How to complete this task: Write out again only the lines that run from the start of the entries to the line containing "銀行・キャッシング (466, 409)", both included.

** Opening Material for this task block **

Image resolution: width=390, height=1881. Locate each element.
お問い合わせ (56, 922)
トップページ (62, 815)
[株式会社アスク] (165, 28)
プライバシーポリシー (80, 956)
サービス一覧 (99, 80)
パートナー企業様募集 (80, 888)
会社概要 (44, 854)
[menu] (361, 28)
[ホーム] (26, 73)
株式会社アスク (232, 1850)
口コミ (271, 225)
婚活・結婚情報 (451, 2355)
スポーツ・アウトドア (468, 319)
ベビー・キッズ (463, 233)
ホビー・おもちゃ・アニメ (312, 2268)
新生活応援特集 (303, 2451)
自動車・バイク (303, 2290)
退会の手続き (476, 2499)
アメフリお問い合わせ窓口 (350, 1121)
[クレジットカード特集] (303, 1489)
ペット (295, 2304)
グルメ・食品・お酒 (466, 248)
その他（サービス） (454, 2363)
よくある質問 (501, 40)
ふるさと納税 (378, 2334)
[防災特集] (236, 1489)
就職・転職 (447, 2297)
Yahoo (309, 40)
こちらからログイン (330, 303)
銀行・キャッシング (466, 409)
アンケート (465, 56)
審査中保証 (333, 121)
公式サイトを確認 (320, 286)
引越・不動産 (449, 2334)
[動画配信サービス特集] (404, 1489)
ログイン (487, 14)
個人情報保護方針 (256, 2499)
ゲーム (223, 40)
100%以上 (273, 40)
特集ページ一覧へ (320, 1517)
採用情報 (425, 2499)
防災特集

** Closing Material for this task block **

Exercise response:
Image resolution: width=390, height=1881. Locate each element.
お問い合わせ (56, 922)
トップページ (62, 815)
[株式会社アスク] (165, 28)
プライバシーポリシー (80, 956)
サービス一覧 (99, 80)
パートナー企業様募集 (80, 888)
会社概要 (44, 854)
[menu] (361, 28)
[ホーム] (26, 73)
株式会社アスク (232, 1850)
口コミ (271, 225)
婚活・結婚情報 (451, 2355)
スポーツ・アウトドア (468, 319)
ベビー・キッズ (463, 233)
ホビー・おもちゃ・アニメ (312, 2268)
新生活応援特集 (303, 2451)
自動車・バイク (303, 2290)
退会の手続き (476, 2499)
アメフリお問い合わせ窓口 (350, 1121)
[クレジットカード特集] (303, 1489)
ペット (295, 2304)
グルメ・食品・お酒 (466, 248)
その他（サービス） (454, 2363)
よくある質問 (501, 40)
ふるさと納税 (378, 2334)
[防災特集] (236, 1489)
就職・転職 (447, 2297)
Yahoo (309, 40)
こちらからログイン (330, 303)
銀行・キャッシング (466, 409)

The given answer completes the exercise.